**Task requirements**
Please print, word for word, every line from the one that contains "[Condividi su LinkedIn] (144, 1270)" through the last line of the records, and nothing else.

Provided data section start

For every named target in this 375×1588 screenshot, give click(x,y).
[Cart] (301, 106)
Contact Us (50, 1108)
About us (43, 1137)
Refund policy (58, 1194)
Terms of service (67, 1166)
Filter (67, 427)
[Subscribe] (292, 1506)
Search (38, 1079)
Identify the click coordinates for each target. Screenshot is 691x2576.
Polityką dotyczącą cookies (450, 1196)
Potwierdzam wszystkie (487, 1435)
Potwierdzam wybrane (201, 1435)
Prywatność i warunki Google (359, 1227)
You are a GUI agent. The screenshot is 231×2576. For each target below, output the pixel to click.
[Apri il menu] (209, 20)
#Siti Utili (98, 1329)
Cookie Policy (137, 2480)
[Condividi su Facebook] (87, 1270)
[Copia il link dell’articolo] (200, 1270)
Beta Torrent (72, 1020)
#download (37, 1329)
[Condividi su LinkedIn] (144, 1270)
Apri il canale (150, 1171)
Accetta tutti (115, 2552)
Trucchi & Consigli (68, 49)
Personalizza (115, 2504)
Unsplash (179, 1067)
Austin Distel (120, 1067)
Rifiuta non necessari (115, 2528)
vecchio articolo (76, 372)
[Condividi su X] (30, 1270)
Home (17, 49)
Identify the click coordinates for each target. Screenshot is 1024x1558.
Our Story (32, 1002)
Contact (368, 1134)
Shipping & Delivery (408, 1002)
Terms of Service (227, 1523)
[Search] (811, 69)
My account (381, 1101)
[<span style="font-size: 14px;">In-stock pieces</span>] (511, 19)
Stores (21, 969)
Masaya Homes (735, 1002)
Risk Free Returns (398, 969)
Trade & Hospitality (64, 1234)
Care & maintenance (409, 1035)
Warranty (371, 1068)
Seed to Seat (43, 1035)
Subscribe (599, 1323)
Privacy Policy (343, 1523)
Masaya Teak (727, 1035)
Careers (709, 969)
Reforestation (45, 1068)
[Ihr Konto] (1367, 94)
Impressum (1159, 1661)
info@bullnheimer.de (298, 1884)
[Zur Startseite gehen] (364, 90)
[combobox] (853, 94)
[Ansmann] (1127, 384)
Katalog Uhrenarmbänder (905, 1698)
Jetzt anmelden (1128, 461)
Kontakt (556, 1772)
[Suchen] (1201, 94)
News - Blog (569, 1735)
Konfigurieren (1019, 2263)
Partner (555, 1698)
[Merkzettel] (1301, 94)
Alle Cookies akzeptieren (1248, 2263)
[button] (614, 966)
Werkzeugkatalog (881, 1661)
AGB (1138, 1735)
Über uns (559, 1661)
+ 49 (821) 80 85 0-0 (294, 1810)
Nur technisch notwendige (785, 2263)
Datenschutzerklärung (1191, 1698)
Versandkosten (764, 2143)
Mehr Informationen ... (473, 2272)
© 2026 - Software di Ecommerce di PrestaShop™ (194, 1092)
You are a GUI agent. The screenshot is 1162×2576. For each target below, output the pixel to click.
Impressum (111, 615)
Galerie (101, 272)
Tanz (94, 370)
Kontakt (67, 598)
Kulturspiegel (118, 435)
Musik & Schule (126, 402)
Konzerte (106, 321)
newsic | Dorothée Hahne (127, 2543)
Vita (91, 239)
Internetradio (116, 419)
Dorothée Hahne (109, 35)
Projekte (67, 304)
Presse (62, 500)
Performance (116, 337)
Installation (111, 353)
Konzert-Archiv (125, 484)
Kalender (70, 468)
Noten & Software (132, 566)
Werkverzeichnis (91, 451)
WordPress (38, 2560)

Provided data section end

**Response area**
[Condividi su LinkedIn] (144, 1270)
Apri il canale (150, 1171)
Accetta tutti (115, 2552)
Trucchi & Consigli (68, 49)
Personalizza (115, 2504)
Unsplash (179, 1067)
Austin Distel (120, 1067)
Rifiuta non necessari (115, 2528)
vecchio articolo (76, 372)
[Condividi su X] (30, 1270)
Home (17, 49)
Identify the click coordinates for each target. Screenshot is 1024x1558.
Our Story (32, 1002)
Contact (368, 1134)
Shipping & Delivery (408, 1002)
Terms of Service (227, 1523)
[Search] (811, 69)
My account (381, 1101)
[<span style="font-size: 14px;">In-stock pieces</span>] (511, 19)
Stores (21, 969)
Masaya Homes (735, 1002)
Risk Free Returns (398, 969)
Trade & Hospitality (64, 1234)
Care & maintenance (409, 1035)
Warranty (371, 1068)
Seed to Seat (43, 1035)
Subscribe (599, 1323)
Privacy Policy (343, 1523)
Masaya Teak (727, 1035)
Careers (709, 969)
Reforestation (45, 1068)
[Ihr Konto] (1367, 94)
Impressum (1159, 1661)
info@bullnheimer.de (298, 1884)
[Zur Startseite gehen] (364, 90)
[combobox] (853, 94)
[Ansmann] (1127, 384)
Katalog Uhrenarmbänder (905, 1698)
Jetzt anmelden (1128, 461)
Kontakt (556, 1772)
[Suchen] (1201, 94)
News - Blog (569, 1735)
Konfigurieren (1019, 2263)
Partner (555, 1698)
[Merkzettel] (1301, 94)
Alle Cookies akzeptieren (1248, 2263)
[button] (614, 966)
Werkzeugkatalog (881, 1661)
AGB (1138, 1735)
Über uns (559, 1661)
+ 49 (821) 80 85 0-0 (294, 1810)
Nur technisch notwendige (785, 2263)
Datenschutzerklärung (1191, 1698)
Versandkosten (764, 2143)
Mehr Informationen ... (473, 2272)
© 2026 - Software di Ecommerce di PrestaShop™ (194, 1092)
You are a GUI agent. The screenshot is 1162×2576. For each target below, output the pixel to click.
Impressum (111, 615)
Galerie (101, 272)
Tanz (94, 370)
Kontakt (67, 598)
Kulturspiegel (118, 435)
Musik & Schule (126, 402)
Konzerte (106, 321)
newsic | Dorothée Hahne (127, 2543)
Vita (91, 239)
Internetradio (116, 419)
Dorothée Hahne (109, 35)
Projekte (67, 304)
Presse (62, 500)
Performance (116, 337)
Installation (111, 353)
Konzert-Archiv (125, 484)
Kalender (70, 468)
Noten & Software (132, 566)
Werkverzeichnis (91, 451)
WordPress (38, 2560)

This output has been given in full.